*Requirement:* Transcribe every record verbatim.

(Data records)
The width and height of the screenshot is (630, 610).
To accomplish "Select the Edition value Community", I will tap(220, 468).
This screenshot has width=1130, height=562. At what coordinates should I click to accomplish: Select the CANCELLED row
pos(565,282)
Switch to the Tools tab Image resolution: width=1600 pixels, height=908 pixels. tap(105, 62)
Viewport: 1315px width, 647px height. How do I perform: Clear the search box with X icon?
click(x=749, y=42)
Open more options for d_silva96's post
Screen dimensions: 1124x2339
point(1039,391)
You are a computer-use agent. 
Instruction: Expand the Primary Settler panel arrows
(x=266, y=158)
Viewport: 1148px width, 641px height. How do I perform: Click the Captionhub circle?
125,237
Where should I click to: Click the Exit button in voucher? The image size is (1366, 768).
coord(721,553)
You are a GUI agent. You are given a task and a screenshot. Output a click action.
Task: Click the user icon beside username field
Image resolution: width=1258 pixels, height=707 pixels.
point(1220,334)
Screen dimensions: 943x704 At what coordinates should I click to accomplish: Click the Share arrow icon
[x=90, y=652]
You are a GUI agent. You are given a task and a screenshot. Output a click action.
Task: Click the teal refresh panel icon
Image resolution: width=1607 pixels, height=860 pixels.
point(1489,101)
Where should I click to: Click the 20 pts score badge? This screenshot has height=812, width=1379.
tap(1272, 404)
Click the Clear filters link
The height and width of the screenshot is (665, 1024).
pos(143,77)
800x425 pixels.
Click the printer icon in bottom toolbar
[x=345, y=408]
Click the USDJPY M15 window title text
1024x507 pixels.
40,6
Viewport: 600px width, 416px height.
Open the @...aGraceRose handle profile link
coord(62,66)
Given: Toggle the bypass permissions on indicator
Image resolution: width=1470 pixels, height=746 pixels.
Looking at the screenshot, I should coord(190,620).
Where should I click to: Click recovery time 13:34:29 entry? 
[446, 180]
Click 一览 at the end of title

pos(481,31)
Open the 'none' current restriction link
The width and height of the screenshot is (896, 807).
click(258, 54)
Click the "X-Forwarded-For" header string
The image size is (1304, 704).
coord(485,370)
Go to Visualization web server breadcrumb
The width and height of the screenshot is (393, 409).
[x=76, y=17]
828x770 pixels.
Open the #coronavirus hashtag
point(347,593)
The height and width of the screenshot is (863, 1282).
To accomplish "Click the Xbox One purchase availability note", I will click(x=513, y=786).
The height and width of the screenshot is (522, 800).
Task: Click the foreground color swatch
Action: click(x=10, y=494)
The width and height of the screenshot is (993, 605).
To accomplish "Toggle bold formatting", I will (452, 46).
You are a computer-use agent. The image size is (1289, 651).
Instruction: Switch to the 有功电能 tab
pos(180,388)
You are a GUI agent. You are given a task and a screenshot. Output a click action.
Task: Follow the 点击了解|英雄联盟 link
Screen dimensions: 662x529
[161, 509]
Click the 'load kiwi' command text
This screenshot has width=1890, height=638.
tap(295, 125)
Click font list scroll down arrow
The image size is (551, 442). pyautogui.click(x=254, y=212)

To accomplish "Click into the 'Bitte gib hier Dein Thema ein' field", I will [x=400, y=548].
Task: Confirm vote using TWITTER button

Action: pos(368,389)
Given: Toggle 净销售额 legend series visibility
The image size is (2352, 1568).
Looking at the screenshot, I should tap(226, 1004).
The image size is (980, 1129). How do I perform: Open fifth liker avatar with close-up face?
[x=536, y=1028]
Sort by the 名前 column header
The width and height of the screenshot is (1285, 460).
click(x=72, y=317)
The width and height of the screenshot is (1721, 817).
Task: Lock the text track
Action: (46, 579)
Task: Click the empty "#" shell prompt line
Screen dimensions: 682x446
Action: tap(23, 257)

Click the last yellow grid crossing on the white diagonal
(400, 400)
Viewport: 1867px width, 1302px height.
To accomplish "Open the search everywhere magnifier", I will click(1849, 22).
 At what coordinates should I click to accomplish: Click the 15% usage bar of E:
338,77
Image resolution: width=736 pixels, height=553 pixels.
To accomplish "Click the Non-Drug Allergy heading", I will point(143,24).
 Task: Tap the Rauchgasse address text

*Response to this exercise:*
The width and height of the screenshot is (630, 610).
To accomplish "Select the Edition value Community", I will tap(220, 468).
This screenshot has width=1130, height=562. At what coordinates should I click to accomplish: Select the CANCELLED row
pos(565,282)
Switch to the Tools tab Image resolution: width=1600 pixels, height=908 pixels. tap(105, 62)
Viewport: 1315px width, 647px height. How do I perform: Clear the search box with X icon?
click(x=749, y=42)
Open more options for d_silva96's post
Screen dimensions: 1124x2339
point(1039,391)
You are a computer-use agent. 
Instruction: Expand the Primary Settler panel arrows
(x=266, y=158)
Viewport: 1148px width, 641px height. How do I perform: Click the Captionhub circle?
125,237
Where should I click to: Click the Exit button in voucher? The image size is (1366, 768).
coord(721,553)
You are a GUI agent. You are given a task and a screenshot. Output a click action.
Task: Click the user icon beside username field
Image resolution: width=1258 pixels, height=707 pixels.
point(1220,334)
Screen dimensions: 943x704 At what coordinates should I click to accomplish: Click the Share arrow icon
[x=90, y=652]
You are a GUI agent. You are given a task and a screenshot. Output a click action.
Task: Click the teal refresh panel icon
Image resolution: width=1607 pixels, height=860 pixels.
point(1489,101)
Where should I click to: Click the 20 pts score badge? This screenshot has height=812, width=1379.
tap(1272, 404)
Click the Clear filters link
The height and width of the screenshot is (665, 1024).
pos(143,77)
800x425 pixels.
Click the printer icon in bottom toolbar
[x=345, y=408]
Click the USDJPY M15 window title text
1024x507 pixels.
40,6
Viewport: 600px width, 416px height.
Open the @...aGraceRose handle profile link
coord(62,66)
Given: Toggle the bypass permissions on indicator
Image resolution: width=1470 pixels, height=746 pixels.
Looking at the screenshot, I should coord(190,620).
Where should I click to: Click recovery time 13:34:29 entry? 
[446, 180]
Click 一览 at the end of title

pos(481,31)
Open the 'none' current restriction link
The width and height of the screenshot is (896, 807).
click(258, 54)
Click the "X-Forwarded-For" header string
The image size is (1304, 704).
coord(485,370)
Go to Visualization web server breadcrumb
The width and height of the screenshot is (393, 409).
[x=76, y=17]
828x770 pixels.
Open the #coronavirus hashtag
point(347,593)
The height and width of the screenshot is (863, 1282).
To accomplish "Click the Xbox One purchase availability note", I will click(x=513, y=786).
The height and width of the screenshot is (522, 800).
Task: Click the foreground color swatch
Action: click(x=10, y=494)
The width and height of the screenshot is (993, 605).
To accomplish "Toggle bold formatting", I will (452, 46).
You are a computer-use agent. The image size is (1289, 651).
Instruction: Switch to the 有功电能 tab
pos(180,388)
You are a GUI agent. You are given a task and a screenshot. Output a click action.
Task: Follow the 点击了解|英雄联盟 link
Screen dimensions: 662x529
[161, 509]
Click the 'load kiwi' command text
This screenshot has width=1890, height=638.
tap(295, 125)
Click font list scroll down arrow
The image size is (551, 442). pyautogui.click(x=254, y=212)

To accomplish "Click into the 'Bitte gib hier Dein Thema ein' field", I will [x=400, y=548].
Task: Confirm vote using TWITTER button

Action: pos(368,389)
Given: Toggle 净销售额 legend series visibility
The image size is (2352, 1568).
Looking at the screenshot, I should tap(226, 1004).
The image size is (980, 1129). How do I perform: Open fifth liker avatar with close-up face?
[x=536, y=1028]
Sort by the 名前 column header
The width and height of the screenshot is (1285, 460).
click(x=72, y=317)
The width and height of the screenshot is (1721, 817).
Task: Lock the text track
Action: (46, 579)
Task: Click the empty "#" shell prompt line
Screen dimensions: 682x446
Action: tap(23, 257)

Click the last yellow grid crossing on the white diagonal
(400, 400)
Viewport: 1867px width, 1302px height.
To accomplish "Open the search everywhere magnifier", I will click(1849, 22).
 At what coordinates should I click to accomplish: Click the 15% usage bar of E:
338,77
Image resolution: width=736 pixels, height=553 pixels.
To accomplish "Click the Non-Drug Allergy heading", I will point(143,24).
 Task: Tap the Rauchgasse address text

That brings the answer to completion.